<<<<
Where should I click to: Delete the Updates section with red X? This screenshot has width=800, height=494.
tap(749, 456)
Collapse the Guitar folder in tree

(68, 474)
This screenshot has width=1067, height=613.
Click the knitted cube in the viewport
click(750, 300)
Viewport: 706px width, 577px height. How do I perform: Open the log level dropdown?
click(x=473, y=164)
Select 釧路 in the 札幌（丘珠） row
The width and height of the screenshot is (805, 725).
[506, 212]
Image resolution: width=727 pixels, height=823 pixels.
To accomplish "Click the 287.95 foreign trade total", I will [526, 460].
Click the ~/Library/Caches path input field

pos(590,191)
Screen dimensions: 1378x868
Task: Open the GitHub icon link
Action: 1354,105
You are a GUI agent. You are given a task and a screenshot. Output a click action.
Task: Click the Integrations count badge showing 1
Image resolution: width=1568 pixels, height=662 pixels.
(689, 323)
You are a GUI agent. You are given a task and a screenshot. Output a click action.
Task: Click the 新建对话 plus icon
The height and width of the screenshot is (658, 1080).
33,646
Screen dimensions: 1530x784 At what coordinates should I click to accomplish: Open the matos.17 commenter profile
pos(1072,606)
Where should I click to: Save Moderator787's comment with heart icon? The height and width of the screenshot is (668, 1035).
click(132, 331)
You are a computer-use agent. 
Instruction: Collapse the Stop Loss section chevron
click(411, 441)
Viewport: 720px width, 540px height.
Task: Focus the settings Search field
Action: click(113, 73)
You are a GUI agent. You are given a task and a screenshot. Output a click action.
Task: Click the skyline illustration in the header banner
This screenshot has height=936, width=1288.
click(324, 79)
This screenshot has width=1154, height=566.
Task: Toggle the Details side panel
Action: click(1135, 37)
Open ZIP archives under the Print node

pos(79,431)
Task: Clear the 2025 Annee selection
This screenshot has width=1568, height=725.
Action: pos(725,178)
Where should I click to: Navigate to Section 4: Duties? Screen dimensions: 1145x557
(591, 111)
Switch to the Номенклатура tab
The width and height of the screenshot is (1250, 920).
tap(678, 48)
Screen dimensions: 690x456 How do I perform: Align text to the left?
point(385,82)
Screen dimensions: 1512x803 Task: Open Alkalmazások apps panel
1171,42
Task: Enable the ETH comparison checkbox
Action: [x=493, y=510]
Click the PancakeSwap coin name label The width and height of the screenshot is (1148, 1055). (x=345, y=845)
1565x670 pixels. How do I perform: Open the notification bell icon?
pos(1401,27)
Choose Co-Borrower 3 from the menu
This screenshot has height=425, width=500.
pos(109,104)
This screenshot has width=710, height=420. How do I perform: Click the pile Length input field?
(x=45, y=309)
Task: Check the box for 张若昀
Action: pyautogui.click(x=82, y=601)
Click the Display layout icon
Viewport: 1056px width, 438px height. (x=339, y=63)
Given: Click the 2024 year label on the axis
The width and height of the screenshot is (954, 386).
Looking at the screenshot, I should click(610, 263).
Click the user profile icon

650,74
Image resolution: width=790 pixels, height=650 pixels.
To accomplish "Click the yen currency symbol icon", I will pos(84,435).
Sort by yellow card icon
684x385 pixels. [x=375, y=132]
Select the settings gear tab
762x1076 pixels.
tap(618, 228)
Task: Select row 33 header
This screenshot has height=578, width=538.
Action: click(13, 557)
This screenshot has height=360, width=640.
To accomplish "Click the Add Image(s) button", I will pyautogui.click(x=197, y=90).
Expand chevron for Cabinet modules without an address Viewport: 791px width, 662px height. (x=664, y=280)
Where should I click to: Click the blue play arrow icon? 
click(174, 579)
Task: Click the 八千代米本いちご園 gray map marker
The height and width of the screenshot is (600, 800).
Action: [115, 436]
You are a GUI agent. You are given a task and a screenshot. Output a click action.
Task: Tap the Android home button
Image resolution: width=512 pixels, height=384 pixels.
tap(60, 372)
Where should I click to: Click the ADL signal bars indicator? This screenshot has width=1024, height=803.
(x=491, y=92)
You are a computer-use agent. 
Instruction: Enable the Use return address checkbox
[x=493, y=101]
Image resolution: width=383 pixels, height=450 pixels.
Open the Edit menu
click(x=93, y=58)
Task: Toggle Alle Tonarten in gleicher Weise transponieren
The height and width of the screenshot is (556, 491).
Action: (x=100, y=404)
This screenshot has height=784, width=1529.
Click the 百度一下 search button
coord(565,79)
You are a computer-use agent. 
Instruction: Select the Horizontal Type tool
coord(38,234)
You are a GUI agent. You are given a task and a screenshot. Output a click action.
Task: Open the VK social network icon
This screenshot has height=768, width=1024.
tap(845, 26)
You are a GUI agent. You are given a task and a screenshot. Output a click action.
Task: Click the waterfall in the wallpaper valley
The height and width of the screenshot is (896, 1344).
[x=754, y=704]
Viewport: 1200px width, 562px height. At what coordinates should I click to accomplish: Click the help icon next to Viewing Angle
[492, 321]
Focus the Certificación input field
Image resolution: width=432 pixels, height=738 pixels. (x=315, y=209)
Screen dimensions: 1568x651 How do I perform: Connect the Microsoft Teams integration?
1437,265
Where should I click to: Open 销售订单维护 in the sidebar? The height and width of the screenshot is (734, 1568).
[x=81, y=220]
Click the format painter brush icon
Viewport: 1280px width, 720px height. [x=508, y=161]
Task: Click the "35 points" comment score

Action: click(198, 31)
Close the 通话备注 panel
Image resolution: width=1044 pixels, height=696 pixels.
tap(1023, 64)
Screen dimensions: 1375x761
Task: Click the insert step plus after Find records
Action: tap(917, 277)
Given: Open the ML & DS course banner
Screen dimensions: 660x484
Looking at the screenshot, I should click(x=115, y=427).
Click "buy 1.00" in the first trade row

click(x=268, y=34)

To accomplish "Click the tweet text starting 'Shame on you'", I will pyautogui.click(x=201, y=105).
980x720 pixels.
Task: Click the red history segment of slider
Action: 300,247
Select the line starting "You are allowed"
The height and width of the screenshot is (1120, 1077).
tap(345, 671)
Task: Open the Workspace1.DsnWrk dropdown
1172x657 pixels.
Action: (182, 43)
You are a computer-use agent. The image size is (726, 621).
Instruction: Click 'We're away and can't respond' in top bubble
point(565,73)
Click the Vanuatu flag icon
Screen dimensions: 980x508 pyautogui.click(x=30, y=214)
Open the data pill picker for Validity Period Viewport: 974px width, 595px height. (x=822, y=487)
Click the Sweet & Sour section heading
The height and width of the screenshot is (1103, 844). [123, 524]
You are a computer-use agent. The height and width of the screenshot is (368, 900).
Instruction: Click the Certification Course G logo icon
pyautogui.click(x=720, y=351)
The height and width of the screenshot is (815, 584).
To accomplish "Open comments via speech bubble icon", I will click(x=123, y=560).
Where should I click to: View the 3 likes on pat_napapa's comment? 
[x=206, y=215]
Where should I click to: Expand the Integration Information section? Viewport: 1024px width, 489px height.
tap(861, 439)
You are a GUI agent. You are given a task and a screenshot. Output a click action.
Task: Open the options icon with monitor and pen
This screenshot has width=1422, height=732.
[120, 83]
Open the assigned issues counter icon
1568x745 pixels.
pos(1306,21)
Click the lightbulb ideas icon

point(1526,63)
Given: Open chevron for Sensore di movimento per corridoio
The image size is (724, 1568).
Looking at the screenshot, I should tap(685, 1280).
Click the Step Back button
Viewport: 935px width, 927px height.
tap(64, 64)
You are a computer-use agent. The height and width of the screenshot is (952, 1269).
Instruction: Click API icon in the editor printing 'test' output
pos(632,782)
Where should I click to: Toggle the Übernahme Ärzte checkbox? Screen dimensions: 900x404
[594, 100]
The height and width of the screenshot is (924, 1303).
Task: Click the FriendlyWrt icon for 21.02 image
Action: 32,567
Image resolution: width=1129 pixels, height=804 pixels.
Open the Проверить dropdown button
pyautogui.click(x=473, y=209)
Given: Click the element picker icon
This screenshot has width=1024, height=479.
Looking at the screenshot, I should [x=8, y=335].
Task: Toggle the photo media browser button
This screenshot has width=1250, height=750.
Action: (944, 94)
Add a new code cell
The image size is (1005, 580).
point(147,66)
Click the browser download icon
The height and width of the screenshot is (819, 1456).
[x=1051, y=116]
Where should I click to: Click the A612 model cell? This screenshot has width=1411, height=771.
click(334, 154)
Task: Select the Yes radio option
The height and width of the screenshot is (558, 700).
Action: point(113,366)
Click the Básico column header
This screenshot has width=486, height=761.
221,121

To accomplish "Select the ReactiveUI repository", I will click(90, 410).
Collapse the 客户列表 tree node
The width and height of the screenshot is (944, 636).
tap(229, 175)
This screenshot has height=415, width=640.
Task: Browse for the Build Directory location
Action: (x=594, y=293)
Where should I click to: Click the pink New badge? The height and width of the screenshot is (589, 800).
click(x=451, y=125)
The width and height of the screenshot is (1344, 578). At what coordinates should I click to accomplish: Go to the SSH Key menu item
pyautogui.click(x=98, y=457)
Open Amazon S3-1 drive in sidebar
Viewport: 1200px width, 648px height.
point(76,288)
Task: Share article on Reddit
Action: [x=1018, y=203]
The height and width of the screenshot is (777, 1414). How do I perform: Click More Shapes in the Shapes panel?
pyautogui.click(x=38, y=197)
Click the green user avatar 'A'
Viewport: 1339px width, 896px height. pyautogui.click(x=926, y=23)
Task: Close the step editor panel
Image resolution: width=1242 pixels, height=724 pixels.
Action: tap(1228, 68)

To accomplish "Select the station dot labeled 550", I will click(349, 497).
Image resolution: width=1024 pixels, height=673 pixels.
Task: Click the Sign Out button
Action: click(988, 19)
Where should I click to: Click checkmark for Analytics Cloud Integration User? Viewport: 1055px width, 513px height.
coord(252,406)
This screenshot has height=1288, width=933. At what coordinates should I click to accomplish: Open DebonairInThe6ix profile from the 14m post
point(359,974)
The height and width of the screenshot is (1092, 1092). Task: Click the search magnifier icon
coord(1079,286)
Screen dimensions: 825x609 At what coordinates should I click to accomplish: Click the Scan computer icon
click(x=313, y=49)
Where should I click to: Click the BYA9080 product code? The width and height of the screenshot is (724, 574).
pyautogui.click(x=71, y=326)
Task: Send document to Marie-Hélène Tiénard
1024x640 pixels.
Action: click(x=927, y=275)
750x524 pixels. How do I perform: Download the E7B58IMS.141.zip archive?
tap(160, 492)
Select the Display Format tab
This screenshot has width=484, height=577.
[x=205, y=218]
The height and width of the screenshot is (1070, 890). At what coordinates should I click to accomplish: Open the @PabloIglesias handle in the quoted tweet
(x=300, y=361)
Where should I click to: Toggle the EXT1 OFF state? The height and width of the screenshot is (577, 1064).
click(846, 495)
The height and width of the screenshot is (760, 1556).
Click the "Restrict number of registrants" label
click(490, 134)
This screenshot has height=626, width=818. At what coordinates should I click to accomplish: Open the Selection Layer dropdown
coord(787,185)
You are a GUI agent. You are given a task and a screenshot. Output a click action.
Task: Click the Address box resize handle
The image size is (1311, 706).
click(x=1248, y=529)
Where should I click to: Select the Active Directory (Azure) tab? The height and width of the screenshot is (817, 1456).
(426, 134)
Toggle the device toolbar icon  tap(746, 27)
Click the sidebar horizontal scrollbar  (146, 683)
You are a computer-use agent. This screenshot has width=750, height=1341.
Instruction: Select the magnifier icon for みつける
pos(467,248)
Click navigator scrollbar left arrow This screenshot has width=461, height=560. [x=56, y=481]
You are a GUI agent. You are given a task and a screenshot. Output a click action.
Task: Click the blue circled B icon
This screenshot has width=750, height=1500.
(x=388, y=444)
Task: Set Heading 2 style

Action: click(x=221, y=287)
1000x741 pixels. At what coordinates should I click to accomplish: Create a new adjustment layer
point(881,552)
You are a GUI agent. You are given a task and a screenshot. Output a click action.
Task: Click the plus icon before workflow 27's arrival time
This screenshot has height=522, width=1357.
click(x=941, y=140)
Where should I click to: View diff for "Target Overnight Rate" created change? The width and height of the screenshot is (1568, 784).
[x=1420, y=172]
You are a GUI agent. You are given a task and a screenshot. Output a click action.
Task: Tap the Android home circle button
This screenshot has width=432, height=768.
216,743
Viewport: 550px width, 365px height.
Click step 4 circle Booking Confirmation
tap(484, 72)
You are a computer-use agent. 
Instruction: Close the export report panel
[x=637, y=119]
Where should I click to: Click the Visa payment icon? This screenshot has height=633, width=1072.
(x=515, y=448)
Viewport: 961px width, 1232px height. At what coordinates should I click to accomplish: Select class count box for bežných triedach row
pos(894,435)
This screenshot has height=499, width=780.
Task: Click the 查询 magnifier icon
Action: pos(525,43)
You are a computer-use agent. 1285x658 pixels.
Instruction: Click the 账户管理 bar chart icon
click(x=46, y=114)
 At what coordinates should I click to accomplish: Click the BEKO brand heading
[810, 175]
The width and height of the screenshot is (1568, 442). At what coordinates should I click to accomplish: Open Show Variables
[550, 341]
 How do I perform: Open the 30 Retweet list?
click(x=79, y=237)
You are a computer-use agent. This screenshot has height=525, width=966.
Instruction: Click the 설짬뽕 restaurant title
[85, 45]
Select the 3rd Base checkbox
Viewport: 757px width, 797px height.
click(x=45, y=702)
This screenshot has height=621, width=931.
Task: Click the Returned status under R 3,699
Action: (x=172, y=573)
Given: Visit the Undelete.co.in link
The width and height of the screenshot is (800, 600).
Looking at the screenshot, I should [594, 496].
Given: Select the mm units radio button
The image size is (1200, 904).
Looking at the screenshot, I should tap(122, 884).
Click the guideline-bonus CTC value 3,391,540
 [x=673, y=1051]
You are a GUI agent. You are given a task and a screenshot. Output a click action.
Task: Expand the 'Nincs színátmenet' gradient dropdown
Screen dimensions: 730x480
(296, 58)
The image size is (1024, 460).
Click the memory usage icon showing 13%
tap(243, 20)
>>>>
* REQUIREMENT: Take the line that contains "Click the guideline-bonus CTC value 3,391,540" and each line after it down to the last of the records, and retype them exactly; add nothing else.

* WRITTEN RESPONSE:
Click the guideline-bonus CTC value 3,391,540
 [x=673, y=1051]
You are a GUI agent. You are given a task and a screenshot. Output a click action.
Task: Expand the 'Nincs színátmenet' gradient dropdown
Screen dimensions: 730x480
(296, 58)
The image size is (1024, 460).
Click the memory usage icon showing 13%
tap(243, 20)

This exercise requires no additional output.